It is complained that we overlooked defendants’ objections to the refusal of their instruction number 4. This was for the reason that defendants themselves abandoned it in their specific statement of “the points presented for review” and in their argument.

It is also complained that we overlooked objection made to testimony of what Stoney said to plaintiff. The objection being that it was hearsay since Stoney’s agency had ceased. The record shows it had not ceased.

It is pointed out at length, that the testimony of different witnesses was inconsistent. That they varied widely in their estimate or calculation of the number of ties taken. Such matter was proper argument for the jury and proper matter for the jury to consider in making up the verdict. It can find no place here.

It is now again urged, as it was in the brief at the hearing, that the verdict is in excess of the amount claimed in the petition. That although the amount claimed in the reply with interest claimed will cover the verdict, yet the claim for that sum can not be made in the reply. It seems that the reply was occasioned by new matter alleged in the answer including a counterclaim set up by defendants. Plaintiff seeks to justify his recovery of the amount claimed *165in the reply by the cases of Mortland v. Holton, 44 Mo. 64, and Com. Co. v. Block, 130 Mo. 680. But, without going into that question, we deem it sufficient to dispose of the matter to repeat that the case was tried by both parties, without objection from either, on the issues presented by the reply. There was no suggestion of the nature now made until after the trial. It was then too late to affect the course of the action taken at the trial. It has been repeatedly held that, if no reply should be filed at all, and yet the trial be had without objection, an objection will not be afterwards entertained.
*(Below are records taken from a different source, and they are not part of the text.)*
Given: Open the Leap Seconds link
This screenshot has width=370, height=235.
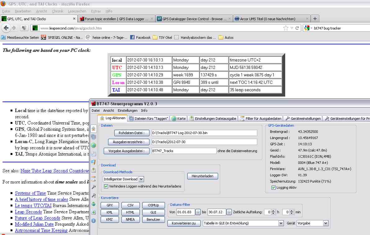Looking at the screenshot, I should (x=28, y=212).
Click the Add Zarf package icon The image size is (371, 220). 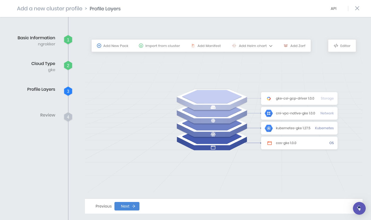pos(286,46)
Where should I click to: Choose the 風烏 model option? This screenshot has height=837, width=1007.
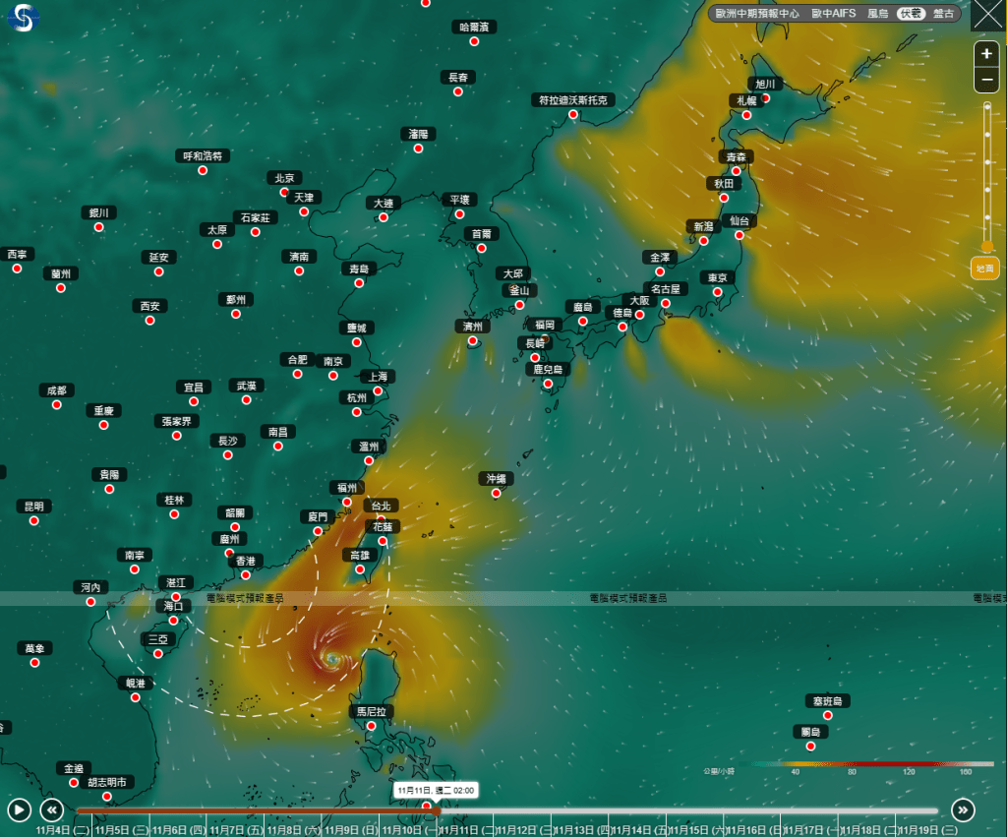point(878,14)
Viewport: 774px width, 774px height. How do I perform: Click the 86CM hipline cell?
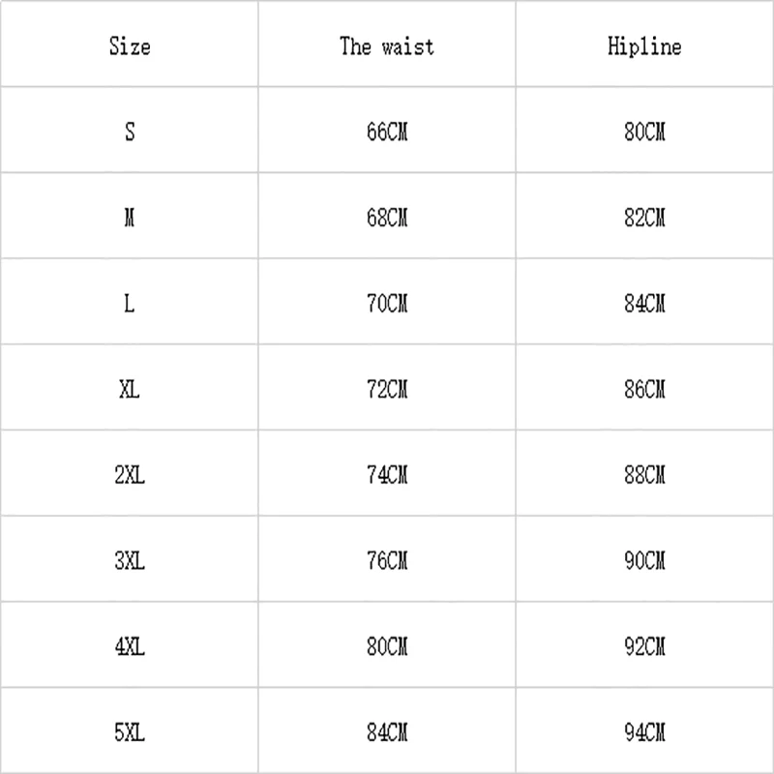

Defendants with a view of avoiding the well recognized rule in this state announced in the case of Hill v. Drug Co., 140 Mo. 433, which limits parties on appeal to the line of .action adopted at the trial, claim they did object, by excepting to plaintiff’s instruction where the court directed the allowance of interest (only claimed in the reply) to plaintiff if they found there was a balance due him over the counterclaim. This was not an objection to a trial on the reply. It was not so understood by defendants’ counsel, for it finds first mention on the motion for rehearing. No objection to this instruction for plaintiff was made in “the,points presented for review,” nor is it mentioned or objected to in the brief and argument. It is certainly out of place to claim for the first time on a motion for rehearing that the mere exception to such instruction was an outline of defendants’ policy at the trial on the question of pleading. The fact is that though a formal exception was made to giving plaintiff’s instruction, yet it was tacitly abandoned here as no point was made on it. We have carefully gone over defendants’ grounds of objection to the action of the court and jury and can not find that any substantial error has been committed materially affecting the merits of the controversy. We therefore overrule the motion.

All concur.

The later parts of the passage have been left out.